Да, прошлая зима ко всем испытаниям, как на грех, выдалась суровой.
Как там буфет? Жив ли? 
Нина сказала, что Мария с матерью пожгли всю мебель. 
Маленькая гостья говорила: бабушка Клаша всё время ругается, что шифоньер слишком крепкий — ей одной не разрубить, нету сил. Книжками топить плохо — быстро сгорают. А зимой вообще чуть не угорели. 
Со слов девочки было понятно, что подруга устроилась уборщицей на хлебозавод. Повезло, конечно. Но Нина — восьми лет, её трёхлетний братишка Борик да престарелая тётя Клаша совсем Марию не видят. Прибежит та в обед проведать, поможет состряпать, и опять на завод.
Так и заснули бы все, да Мария домой почему-то забежала в неурочное время. Нина рассказала, что братик лежал на лестнице, а они с мамой вдвоём тащили тяжёлую бабушку. И потом очень замёрзли, потому что мама долго не давала войти в квартиру.

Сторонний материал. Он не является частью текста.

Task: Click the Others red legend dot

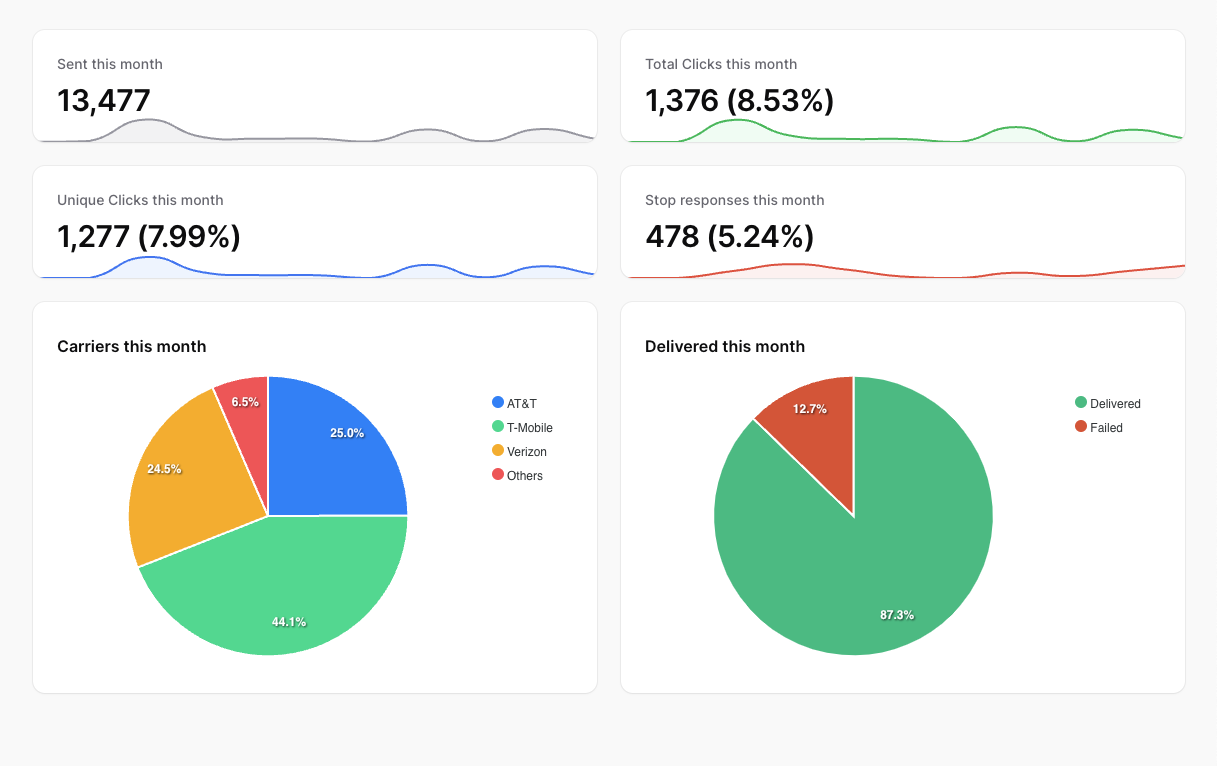Action: coord(498,475)
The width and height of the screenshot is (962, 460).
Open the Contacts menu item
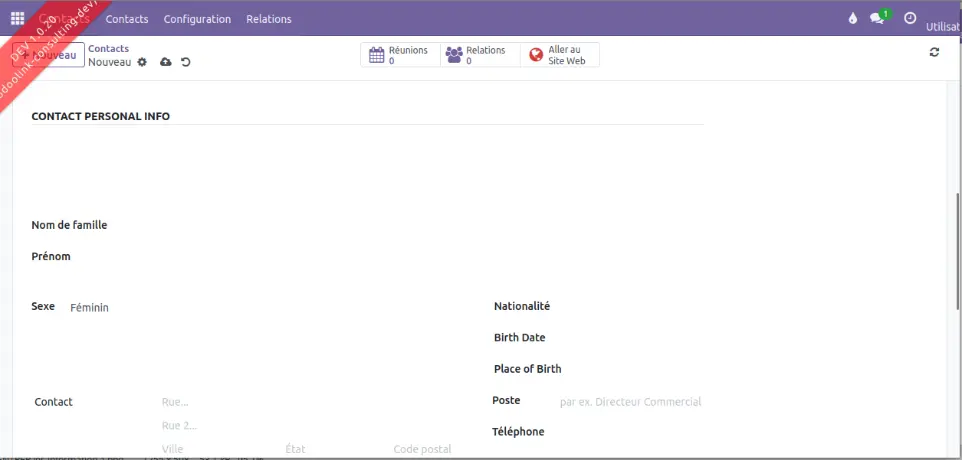(x=127, y=19)
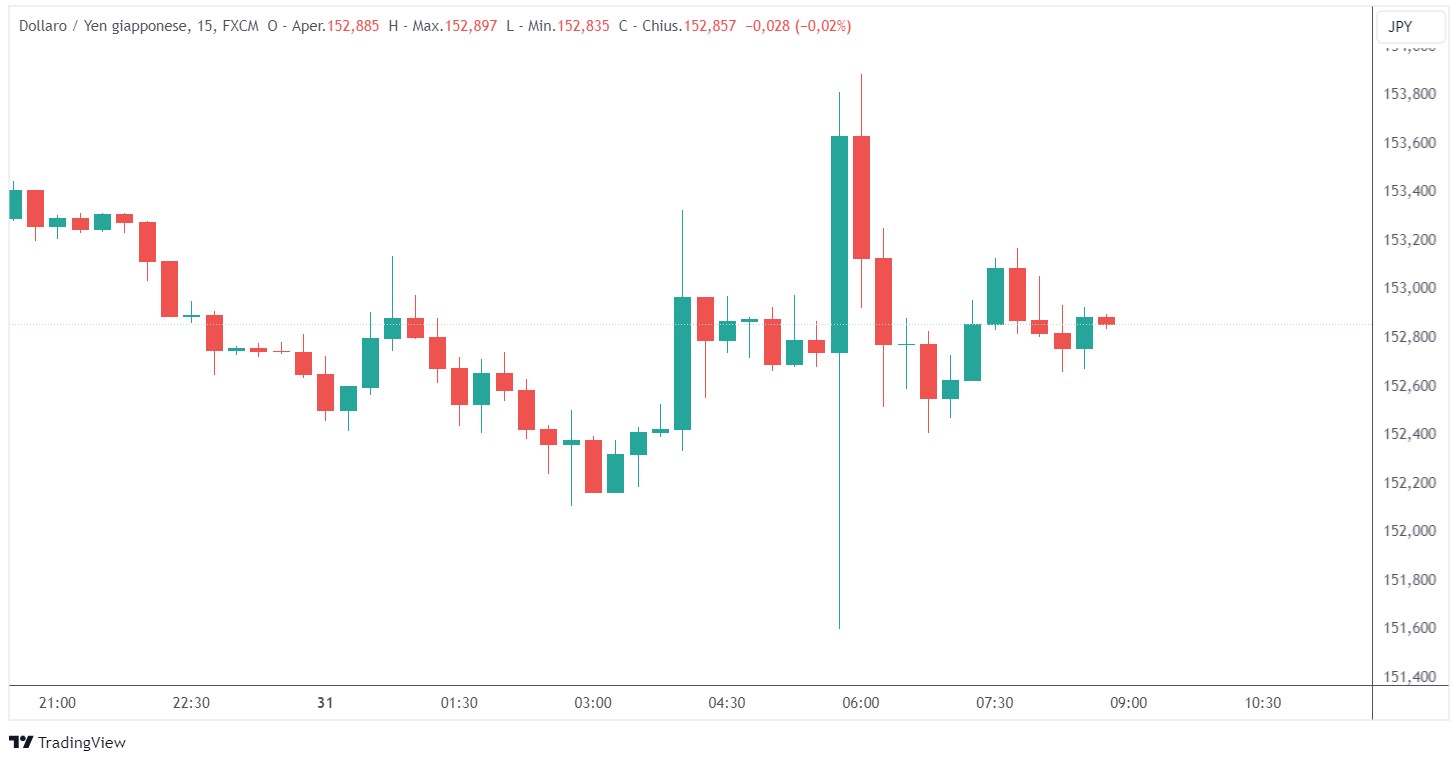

Достанет ли сил ребёнку? Трава сырая, тяжёлая. Девчонки, дурёхи, набили по самую маковку. А как отполовинить?! Да и по шпалам идти — не по бетонке. Так и есть — споткнулась. Сглазила я, что ли? Спаси, сохрани! Как же все оголодали. А у этой, городской, одни глаза остались. Совсем взрослые. И нос не детский — картошкой, а какой-то заострившийся. Дойди, голубушка. Кормилица. Только бы не отобрали. Народ такие страсти рассказывает…

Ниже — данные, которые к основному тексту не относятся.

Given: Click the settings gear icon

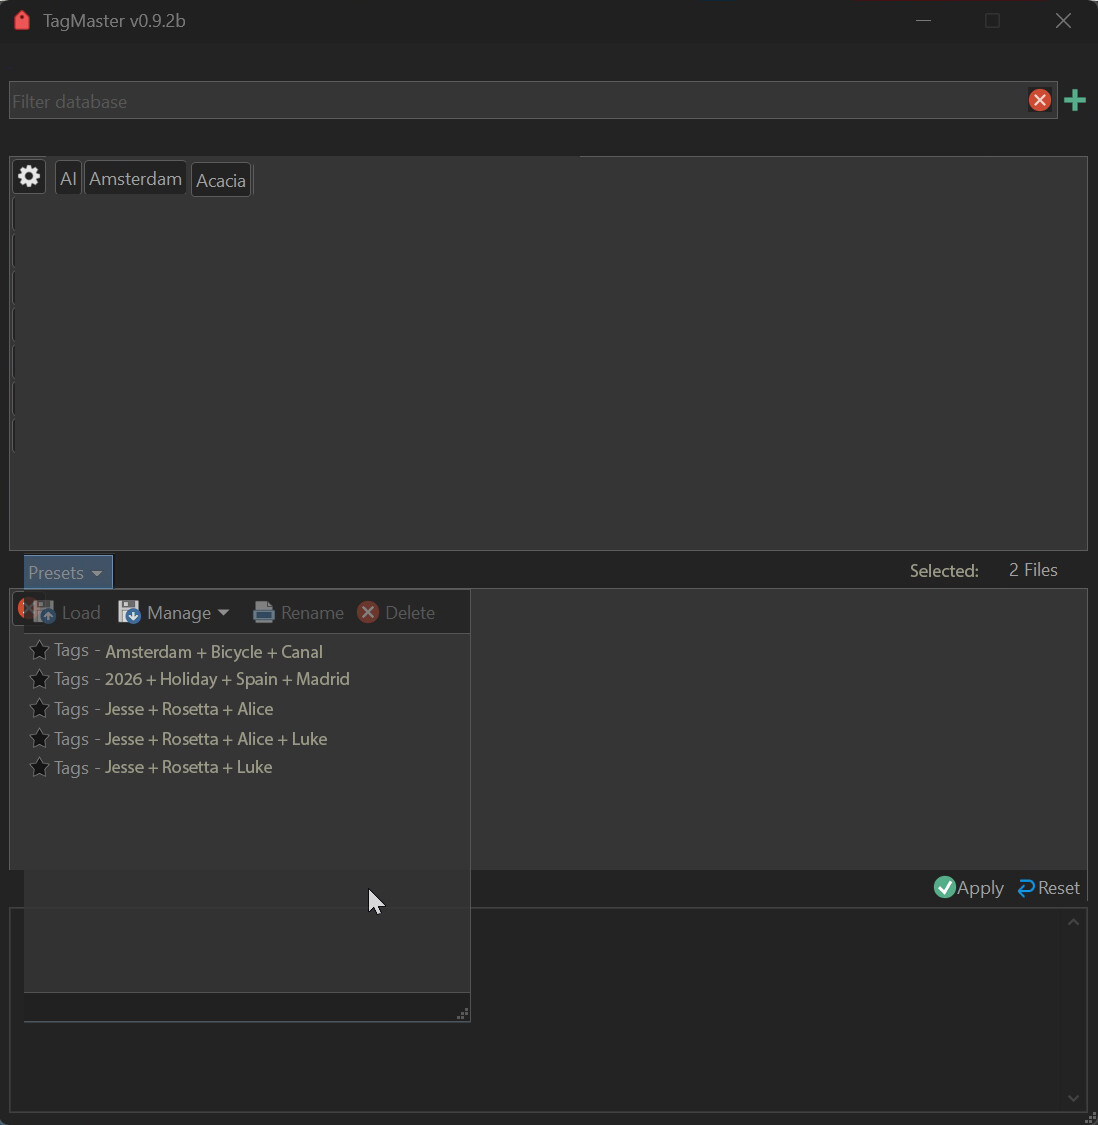Looking at the screenshot, I should pyautogui.click(x=29, y=177).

Белое пятно наволочки закрывало собой почти всю фигурку. Казалось, идёт мешок с ножками… только головка шишечкой над ним. В другое время смешно было бы. Лишь бы случилось оно, другое время, — ох, и посмеялись бы все, сидя за большим столом в Дмитровском переулке. Галина обязательно расскажет о том, как шёл «мешок» по рельсам…
Как и во время Нининого рассказа, так и сейчас, вспоминая их разговор, Галина заплакала беззвучно — слёзы сами собой текли по щекам, образовывая колеи, прямо до сердца…

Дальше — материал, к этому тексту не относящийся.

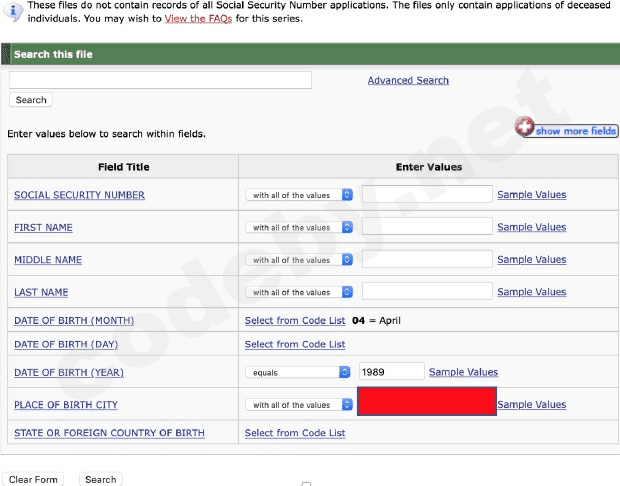Open the Social Security Number condition dropdown
Screen dimensions: 620x486
[299, 195]
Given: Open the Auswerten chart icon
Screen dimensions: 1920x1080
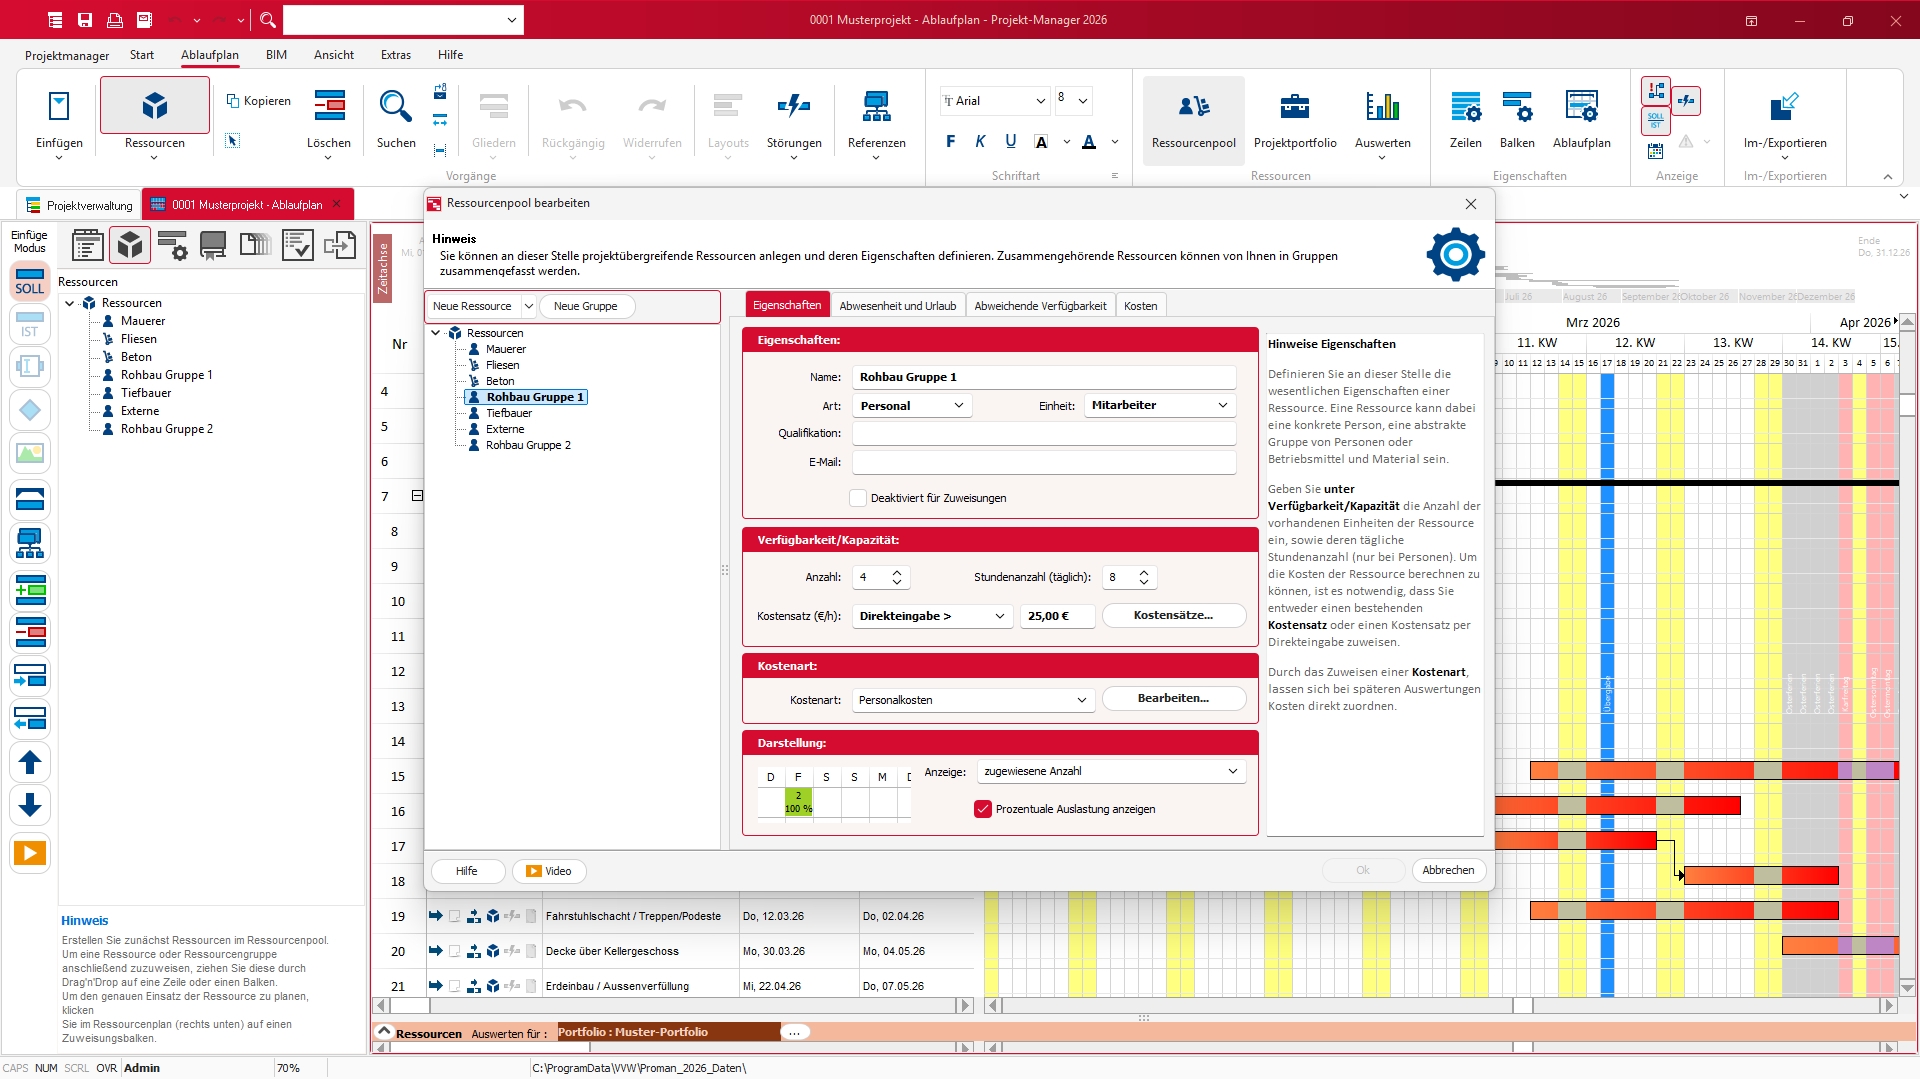Looking at the screenshot, I should tap(1382, 107).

Сколько слёз сейчас течёт на нашей земле, сколько еды ими пересолить можно. Да где её, ту еду, взять?
Никаких гостинцев не смогла Галина дать в город. Ещё почти ничего не выросло в огороде, — с семенами весной было туго.
А тут шишечка — головёнка — в какой-то слишком летней панамке. Волосы грязные. Надо бы помыть. А нельзя. Пойдёт — простудится. А платок со своей головы снять пожалела. Вот пожалела и всё. Сейчас стало стыдно, аж в жар бросило, но не догонять же! Когда прозрачную головёнку украдкой разглядывала, тошная мыслишка иглой кольнула… Да и так — от души покормила, хлеба не пожалела. Свои сидят, смотрят. Хорошо хоть Светка, младшая, игрушку подарила: птичку-свистульку. Краска местами облупилась, но свистит хорошо, звонко. Деревянная.
Нина взяла подарок молча, почему-то вздохнула и вывернула карман пальтишка. Убедившись, что карман целый, бережно спрятала птичку. Только после этого покивала-поклевала головой и посмотрела Галине прямо в глаза. Вот тут у хозяйки и потекли слёзы.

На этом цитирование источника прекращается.